简体   繁体   中英

How to iterate through an N-level nested dictionary in Python?

I find myself making multilevel dictionaries quite a bit. I always have to write very verbose code to iterate through all the levels of the dictionaries with a lot of temporary variables.

Is there a way to generalize this function to iterate through multiple levels instead of hardcoding in and manually specifying how many levels there are?

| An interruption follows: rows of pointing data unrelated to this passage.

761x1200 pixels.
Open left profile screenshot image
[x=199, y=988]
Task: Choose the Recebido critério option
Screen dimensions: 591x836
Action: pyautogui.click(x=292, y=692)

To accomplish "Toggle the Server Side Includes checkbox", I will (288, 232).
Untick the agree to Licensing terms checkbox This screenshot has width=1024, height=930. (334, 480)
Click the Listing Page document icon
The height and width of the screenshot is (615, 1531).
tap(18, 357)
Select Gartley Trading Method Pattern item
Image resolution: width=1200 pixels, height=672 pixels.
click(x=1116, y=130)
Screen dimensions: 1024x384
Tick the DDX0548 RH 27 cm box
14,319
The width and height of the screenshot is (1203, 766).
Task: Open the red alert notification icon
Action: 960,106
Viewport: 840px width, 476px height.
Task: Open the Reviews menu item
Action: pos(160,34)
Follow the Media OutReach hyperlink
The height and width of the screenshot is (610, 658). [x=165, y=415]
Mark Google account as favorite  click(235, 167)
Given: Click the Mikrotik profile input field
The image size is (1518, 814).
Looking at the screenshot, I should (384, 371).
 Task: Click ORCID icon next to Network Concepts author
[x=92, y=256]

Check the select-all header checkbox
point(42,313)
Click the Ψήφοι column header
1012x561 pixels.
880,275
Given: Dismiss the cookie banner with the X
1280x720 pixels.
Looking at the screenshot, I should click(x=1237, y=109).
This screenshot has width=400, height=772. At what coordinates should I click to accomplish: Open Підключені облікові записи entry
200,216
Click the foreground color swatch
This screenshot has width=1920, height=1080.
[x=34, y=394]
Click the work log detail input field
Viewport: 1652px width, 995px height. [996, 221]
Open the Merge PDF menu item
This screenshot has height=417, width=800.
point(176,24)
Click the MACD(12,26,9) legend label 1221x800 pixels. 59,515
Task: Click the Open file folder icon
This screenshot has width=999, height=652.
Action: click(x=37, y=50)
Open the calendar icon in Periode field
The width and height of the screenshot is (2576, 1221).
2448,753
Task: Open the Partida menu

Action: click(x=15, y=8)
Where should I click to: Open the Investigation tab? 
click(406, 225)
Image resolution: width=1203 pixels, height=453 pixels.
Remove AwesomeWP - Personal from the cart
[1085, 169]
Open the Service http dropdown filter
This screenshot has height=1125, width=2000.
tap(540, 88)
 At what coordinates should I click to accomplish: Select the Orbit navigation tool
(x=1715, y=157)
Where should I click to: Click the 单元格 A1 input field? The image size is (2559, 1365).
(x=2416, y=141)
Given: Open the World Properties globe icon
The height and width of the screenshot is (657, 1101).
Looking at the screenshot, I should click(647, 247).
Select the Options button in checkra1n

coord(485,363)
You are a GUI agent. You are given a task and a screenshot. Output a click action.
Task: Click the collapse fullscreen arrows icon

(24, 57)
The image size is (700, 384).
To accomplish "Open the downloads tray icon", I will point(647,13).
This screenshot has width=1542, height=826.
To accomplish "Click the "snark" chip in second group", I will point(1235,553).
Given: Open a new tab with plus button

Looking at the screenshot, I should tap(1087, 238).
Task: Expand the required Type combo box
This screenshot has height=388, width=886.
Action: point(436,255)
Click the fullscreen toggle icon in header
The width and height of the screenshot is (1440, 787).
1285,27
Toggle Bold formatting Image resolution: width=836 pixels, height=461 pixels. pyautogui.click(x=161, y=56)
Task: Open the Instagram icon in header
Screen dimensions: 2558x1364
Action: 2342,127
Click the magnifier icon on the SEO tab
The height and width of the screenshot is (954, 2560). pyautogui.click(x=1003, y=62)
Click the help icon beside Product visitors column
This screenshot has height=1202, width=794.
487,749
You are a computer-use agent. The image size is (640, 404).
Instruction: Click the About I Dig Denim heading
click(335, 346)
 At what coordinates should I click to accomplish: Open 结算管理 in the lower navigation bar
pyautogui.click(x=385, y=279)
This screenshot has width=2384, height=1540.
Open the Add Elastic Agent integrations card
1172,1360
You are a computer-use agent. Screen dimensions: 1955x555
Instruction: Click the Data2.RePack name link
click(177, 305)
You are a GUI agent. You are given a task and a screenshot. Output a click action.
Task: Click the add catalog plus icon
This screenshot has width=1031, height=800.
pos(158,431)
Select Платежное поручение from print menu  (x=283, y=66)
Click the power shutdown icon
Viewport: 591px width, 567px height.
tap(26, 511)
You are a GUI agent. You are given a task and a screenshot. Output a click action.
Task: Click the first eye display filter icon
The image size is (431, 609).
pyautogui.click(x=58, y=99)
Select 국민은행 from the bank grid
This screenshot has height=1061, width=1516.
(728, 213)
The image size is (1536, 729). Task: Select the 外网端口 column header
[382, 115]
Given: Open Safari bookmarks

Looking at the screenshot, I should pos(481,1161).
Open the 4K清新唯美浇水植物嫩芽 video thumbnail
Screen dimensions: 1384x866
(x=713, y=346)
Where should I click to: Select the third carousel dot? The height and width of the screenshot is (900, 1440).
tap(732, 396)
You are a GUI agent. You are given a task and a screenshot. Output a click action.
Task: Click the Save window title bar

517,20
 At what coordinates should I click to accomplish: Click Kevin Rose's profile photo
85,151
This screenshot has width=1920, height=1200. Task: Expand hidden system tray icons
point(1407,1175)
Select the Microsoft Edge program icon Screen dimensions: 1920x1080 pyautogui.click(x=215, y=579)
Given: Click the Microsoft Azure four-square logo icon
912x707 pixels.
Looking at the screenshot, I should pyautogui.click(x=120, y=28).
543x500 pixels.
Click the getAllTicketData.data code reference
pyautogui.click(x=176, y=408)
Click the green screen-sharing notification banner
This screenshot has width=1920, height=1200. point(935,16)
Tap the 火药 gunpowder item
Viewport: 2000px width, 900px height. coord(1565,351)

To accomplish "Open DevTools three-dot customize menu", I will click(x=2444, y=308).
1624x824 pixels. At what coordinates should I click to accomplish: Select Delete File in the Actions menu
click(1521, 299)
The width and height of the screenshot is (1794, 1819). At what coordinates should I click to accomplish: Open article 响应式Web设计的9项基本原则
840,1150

def iterate_multilevel_dictionary(d, number_of_levels):
    # How to auto-detect number of levels? 
    # number_of_levels = 0
    if number_of_levels == 1:
        for k1, v1 in d.items():
            yield k1, v1
    if number_of_levels == 2:
        for k1, v1 in d.items():
            for k2, v2 in v1.items():
                yield k1, k2, v2
    if number_of_levels == 3:
        for k1, v1 in d.items():
            for k2, v2 in v1.items():
                for k3, v3 in v2.items():
                    yield k1, k2, k3, v3
                    
# Level 1
d_level1 = {"a":1,"b":2,"c":3}
for items in iterate_multilevel_dictionary(d_level1, number_of_levels=1):
    print(items)
# ('a', 1)
# ('b', 2)
# ('c', 3)

# Level 2
d_level2 = {"group_1":{"a":1}, "group_2":{"b":2,"c":3}}
for items in iterate_multilevel_dictionary(d_level2, number_of_levels=2):
    print(items)
#('group_1', 'a', 1)
#('group_2', 'b', 2)
#('group_2', 'c', 3)

# Level 3
d_level3 = {"collection_1":d_level2}
for items in iterate_multilevel_dictionary(d_level3, number_of_levels=3):
    print(items)
# ('collection_1', 'group_1', 'a', 1)
# ('collection_1', 'group_2', 'b', 2)
# ('collection_1', 'group_2', 'c', 3)

I've written this after I saw @VoNWooDSoN's answer. I turned it into an iterator instead of printing inside the function and a little bit of changes to make it more readable. So see his original answer here.

def flatten(d, base=()):
    for k, v in d.items():
        if isinstance(v, dict):
            yield from flatten(v, base + (k,))
        else:
            yield base + (k, v)

1- yielding instead of printing.

2- isinstance() instead of type so that subclasses of dict can also work. You could also use MutableMapping from typing module instead of dict to make it more generic.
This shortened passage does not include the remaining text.